The National Autistic Society celebrated the move, in response to their Don’t Write Me Off campaign, along with a raft of new measures to tackle the inequality experienced by people with autism in England.Mark Lever, chief executive of the NAS and chair of the strategy’s External Reference Group, said:

“Too many people with autism say their experiences of the employment and benefits system are marred by anxiety, confusion, delays and discrimination.

“It is absolutely vital that people with this serious, lifelong and disabling condition are able to access the right help and services if seeking employment and are supported financially when they cannot work. This long awaited strategy is the first step to ensuring they will be able to enjoy the same rights and freedoms as the rest of society.Now, we want to see this backed by a strong delivery plan that will achieve real and lasting change.”

The Don’t Write Me Off campaign revealed that adults with autism are experiencing a multitude of problems applying for the new Employment and Support Allowance including communicating on the phone, filling in complex forms, poor medical assessments, being misdirected to the wrong benefits and not even being asked about their disability.
As a result people with the condition often experience inadequate job-seeking support, unnecessary and distressing delays in payment or are being denied essential benefits altogether.

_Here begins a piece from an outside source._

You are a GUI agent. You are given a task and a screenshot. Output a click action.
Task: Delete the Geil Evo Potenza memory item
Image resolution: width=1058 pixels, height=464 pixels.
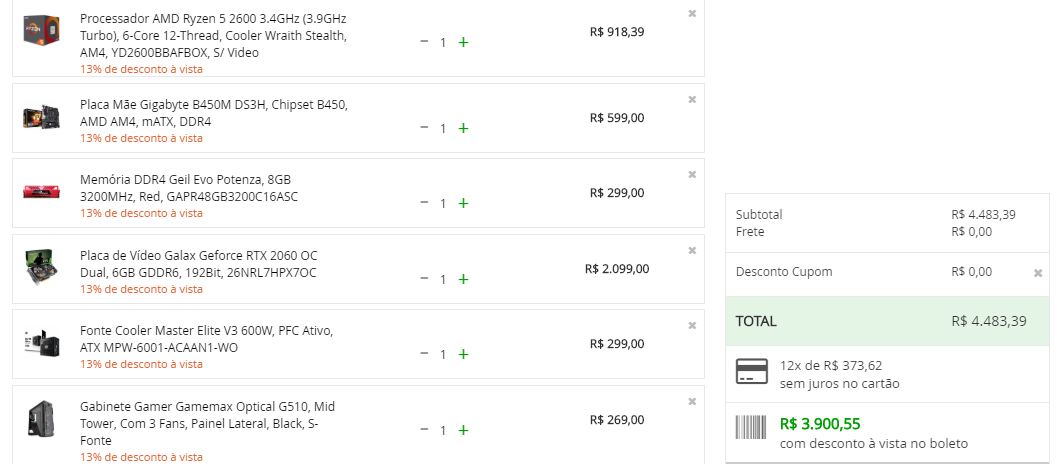pyautogui.click(x=692, y=175)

Just 15% are in full time paid employment.
Anya Ustaszewski, vice chair of the ERG and an adult with autism, said:

“A lack of support can leave people with autism isolated and vulnerable.We want to be able to feel happy, safe and accepted and have equal and fair access to choice and opportunities in our lives. We should all be able to fulfil our true potential as autistic individuals.”

Research for the NAS Don’t write me off report found:
Around a third of adults with autism – that’s 100,000 – live without a job and without essential benefits.
Over a third of people with autism said their Disability Employment Advisor’s knowledge of autism was “very bad” or “bad”.
Over 82% needed some kind of help to apply for benefits, but few were made aware of their right to an advocate.

In the worst cases parents were actively blocked from helping.